Acaba oylar yeniden sayılsa ve mesela AK Parti Adayı Sayın Binali Yıldırım’ın seçimi kazandığı ilan edilse buna herkes rıza gösterecek mi?
Sanmıyorum.
Bunun için birden çok gerekçem var. Mesela seçimlerden en az bir ay önce, “Bahar gelecek” diyenlerin kimler olduğuna bakınız. Ayrıca “Birilerinin bu seçimlerden sonra sonucu kabul etmeyecek olan kitleleri sokaklara sürmek için hazırlık yaptıkları” söyleniyordu.

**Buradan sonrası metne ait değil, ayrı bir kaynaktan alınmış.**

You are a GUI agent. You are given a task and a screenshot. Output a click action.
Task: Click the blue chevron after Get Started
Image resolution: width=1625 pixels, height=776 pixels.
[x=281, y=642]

Keza, “Bu seçimlerden sonra sokaklar karışacak” diyenlerin gösterdikleri gerekçe, “İtirazlar sonunda CHP’nin aldığı bir belediyenin AK Parti’ye geçmesi” olarak gösteriliyordu.
Bakınız,
2014 Mahalli Genel seçimlerinde itirazlar kabul edilerek başta Yalova ve Ağrı Belediye Başkanlıkları olmak üzere 14 il ve ilçede yeniden seçim yapılmasına karar verildi. Bugüne kadar hemen hemen her seçimde itirazlar olmuş ve bazen sonuçlar daha önce ilan edilenin tersine çıkmıştır.
Anlayacağınız Türkiye, seçimlerin ilan edilen hatalı sonuçlarına da itirazlara da itirazlar neticesinde sonuçların değişmesine de itirazlar üzerine seçimin yenilenmesine de yabancı değil.
O zaman sorun ne?
Sorun şu:
İtirazlar sonunda İstanbul Belediyesini CHP değil de AK Parti’nin kazandığı açıklanırsa, bu, sokaklarımızı karıştırmak isteyenler için bulunmaz fırsat olmaz mı? Hatta bu fırsatı arayanların bu ülkenin huzuruna kastetmiş dış güçler olduğundan da şüphemiz yok.
Peki,
Dış güçlerin planı tutar ve sokaklar karışır diye CHP’nin kazanmadığı İstanbul Büyükşehir Belediyesi’ni CHP’ye vermek doğru mu?
Elbette ki hayır. Usulsüzlük varsa üstüne gidilir. Anlaşılan olay oy çalmaktan ibaret değil, sandıklar çalınmış, yani bir seçim çalınmış görünüyor.
Öyleyse süreç şeffaf, doğru, seçim yasasına uygun şekilde götürülmelidir. Bu çirkinliğin arkasında FETÖ mü, yargı içindeki kriptolar mı var bulunmalıdır.
İtiraz, yeni oy sayımı ve gerekirse seçimin yenilenmesi.